BEGIN Recorded information
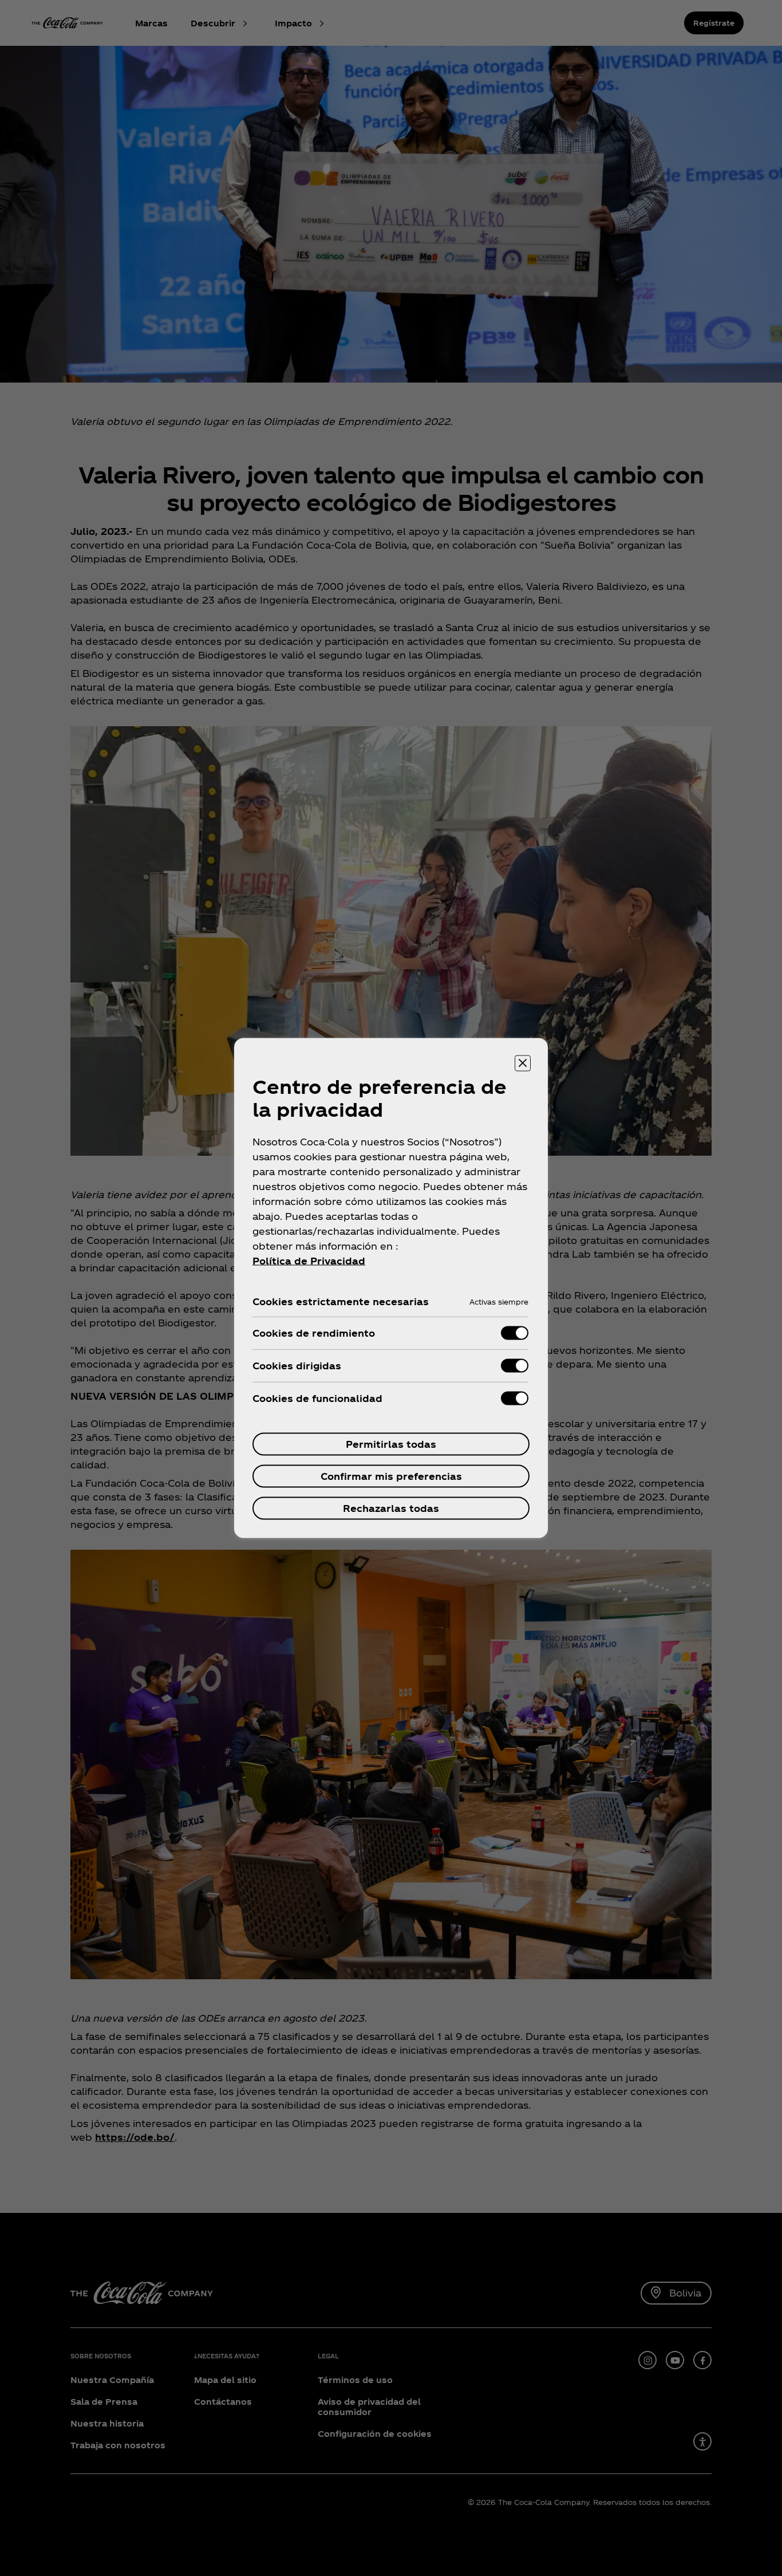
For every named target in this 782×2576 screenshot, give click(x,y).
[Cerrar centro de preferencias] (523, 1063)
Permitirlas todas (391, 1444)
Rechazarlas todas (391, 1508)
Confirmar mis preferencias (391, 1476)
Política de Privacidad (308, 1260)
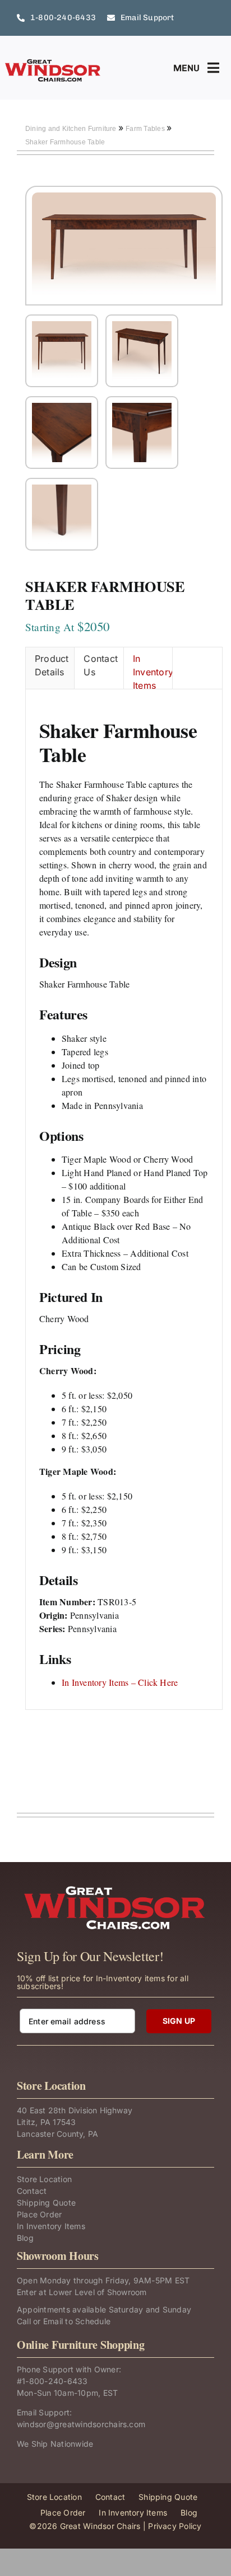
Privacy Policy (174, 2526)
END Recorded information
#### Your task
Once the pictures are set aside, output all of the data above verbatim.

#### Exercise result
For every named target in this 782×2576 screenshot, give click(x,y).
[Cerrar centro de preferencias] (523, 1063)
Permitirlas todas (391, 1444)
Rechazarlas todas (391, 1508)
Confirmar mis preferencias (391, 1476)
Política de Privacidad (308, 1260)
Privacy Policy (174, 2526)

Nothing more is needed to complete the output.